Closed yjkiwilee closed 2 weeks ago

yjkiwilee commented 1 month ago

This issue refers to desc2matrix.py in https://github.com/WFO-ID-pilots/text2matrix/pull/7, and is split from #8. The LLM currently omits some information in the species description. Ideally the LLM should recover all the information given in the descriptions but I wonder if the model is having difficulties extracting some of the more highly condensed sentences. Please feel free to share ideas on how the prompt text / settings may be edited to resolve this issue.

For example, feeding in the following description, the model omits the information about the stipule margin.

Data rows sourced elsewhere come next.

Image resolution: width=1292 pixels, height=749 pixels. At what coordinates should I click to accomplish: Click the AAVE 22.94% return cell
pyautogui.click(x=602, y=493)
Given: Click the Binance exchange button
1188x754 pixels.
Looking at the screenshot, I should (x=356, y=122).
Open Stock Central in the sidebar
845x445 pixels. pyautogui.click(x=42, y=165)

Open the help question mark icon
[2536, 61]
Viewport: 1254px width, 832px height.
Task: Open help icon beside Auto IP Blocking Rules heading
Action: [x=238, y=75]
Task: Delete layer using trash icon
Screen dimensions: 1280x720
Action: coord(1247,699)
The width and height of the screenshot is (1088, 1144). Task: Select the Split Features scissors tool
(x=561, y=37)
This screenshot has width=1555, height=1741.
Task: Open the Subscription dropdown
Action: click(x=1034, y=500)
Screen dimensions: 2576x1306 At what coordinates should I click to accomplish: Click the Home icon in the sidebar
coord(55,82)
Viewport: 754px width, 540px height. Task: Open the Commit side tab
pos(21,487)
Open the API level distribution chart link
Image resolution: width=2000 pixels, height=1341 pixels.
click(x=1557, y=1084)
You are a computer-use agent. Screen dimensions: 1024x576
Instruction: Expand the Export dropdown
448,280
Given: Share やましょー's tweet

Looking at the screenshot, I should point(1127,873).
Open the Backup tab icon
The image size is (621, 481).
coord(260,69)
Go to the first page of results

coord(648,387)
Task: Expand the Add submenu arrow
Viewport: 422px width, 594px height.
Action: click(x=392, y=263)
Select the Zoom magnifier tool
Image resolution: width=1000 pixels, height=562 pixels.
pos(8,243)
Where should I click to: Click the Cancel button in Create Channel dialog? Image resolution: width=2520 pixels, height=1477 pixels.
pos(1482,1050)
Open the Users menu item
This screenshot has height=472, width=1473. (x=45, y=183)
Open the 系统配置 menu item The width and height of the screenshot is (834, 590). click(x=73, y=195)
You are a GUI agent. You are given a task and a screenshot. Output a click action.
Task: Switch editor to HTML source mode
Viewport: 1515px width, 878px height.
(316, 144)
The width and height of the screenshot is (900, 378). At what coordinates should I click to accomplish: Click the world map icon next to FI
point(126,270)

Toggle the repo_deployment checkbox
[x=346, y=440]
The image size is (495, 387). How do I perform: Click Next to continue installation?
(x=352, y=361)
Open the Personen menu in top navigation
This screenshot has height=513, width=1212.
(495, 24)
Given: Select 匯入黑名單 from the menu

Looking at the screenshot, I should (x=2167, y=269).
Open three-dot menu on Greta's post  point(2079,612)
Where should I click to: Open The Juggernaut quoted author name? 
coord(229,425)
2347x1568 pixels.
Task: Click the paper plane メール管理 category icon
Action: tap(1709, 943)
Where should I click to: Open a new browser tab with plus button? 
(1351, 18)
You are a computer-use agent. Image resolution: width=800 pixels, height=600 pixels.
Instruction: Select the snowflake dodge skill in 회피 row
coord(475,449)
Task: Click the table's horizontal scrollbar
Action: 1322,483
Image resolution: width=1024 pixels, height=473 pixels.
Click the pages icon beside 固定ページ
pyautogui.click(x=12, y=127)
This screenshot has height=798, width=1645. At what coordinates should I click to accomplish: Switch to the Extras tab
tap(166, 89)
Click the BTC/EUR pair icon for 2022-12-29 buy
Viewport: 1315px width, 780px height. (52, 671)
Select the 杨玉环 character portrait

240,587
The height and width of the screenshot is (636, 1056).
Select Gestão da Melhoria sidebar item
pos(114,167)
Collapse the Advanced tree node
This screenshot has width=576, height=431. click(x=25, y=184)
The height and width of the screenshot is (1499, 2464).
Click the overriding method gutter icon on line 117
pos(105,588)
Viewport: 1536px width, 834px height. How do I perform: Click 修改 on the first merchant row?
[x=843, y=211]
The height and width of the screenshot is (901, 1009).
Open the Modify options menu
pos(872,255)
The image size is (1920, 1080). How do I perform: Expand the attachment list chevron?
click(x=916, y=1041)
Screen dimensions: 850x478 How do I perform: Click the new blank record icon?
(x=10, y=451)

Subshrub, ca. 3 m high, monoecious, pubescent, with both dendritic greyish trichomes, 0.1–0.4 mm long, and microscopic glandular trichomes. Stem erect, fleshy, pubescent; internodes 1–3.5 cm long. Stipules 2.5–3 × 0.7–1.5 cm, lanceolate, apex apiculate, margin entire, pubescent, carinate, appressed, caducous. Leaves: petiole 6.3–11.6 cm long, cylindrical, pubescent; blade 13–18 × 19–28 cm, transversally elliptic, deeply lobed (lobes approximately half the length of their main vein), 6 or 7 lobes, asymmetric, basifi xed; base cordate; lobes with acute apex; margin serrulate; pubescent on both surfaces, more densely so on abaxial surface, discolorous, adaxial surface green, abaxial surface green-cinereous; venation actinodromous, 6 or 7 veins at base, slightly thickened. Infl orescence: dichasial cyme 32–39 cm long, ca. 180 flowers; peduncle 23.5– 27 cm long, cinereous; fi rst order bracts 4–6 × 1.5–2.5 mm, lanceolate, apex acuminate, margin entire, caducous. Staminate fl owers: pedicel 1–1.4 cm long, pilose; tepals 4, white, the outer pair larger 6–7.2 × 3–4 mm, ovate to elliptic, apex acute to obtuse, margin entire, concave, glabrescent on abaxial surface, the inner pair 5–6.2 × 1.8–2.3 mm, oblong to oblanceolate, apex obtuse to rounded, margin entire, concave, glabrous; androecium actinomorphic, stamens 32–48, fi laments 0.2–0.9 mm long, free, anthers 1–1.3 mm long, rimose, connective prolonged. Pistillate flowers [not seen]: bracteoles 2, opposite, borne on pedicel, just below ovary, caducous [scars seen on the pedicel from capsules]; styles 3, 1.6–2 mm long, bifi d, branches spirally-arranged, stigmatic papillae covering branches, stigmatic surface papillose, yellow [obtained from capsules]; ovary 5–6.7 mm long, trilocular, placentation axile, placenta entire [observed from capsules]. Capsules 6–7.5 × 11–14.6 mm [including wings], three-winged, glabrescent, brown when mature, dehiscing at the basal portion; wings unequal, larger one 5–7 × 6–7 mm, apex obtuse to rounded, smaller ones 5.8–7 × 0.6–1.6 mm. Seeds ca. 0.3 mm long, oblong.

yjkiwilee commented 1 month ago

I'm currently experimenting with splitting the task of extracting information and turning it into JSON between two LLM runs to determine if that would improve performance.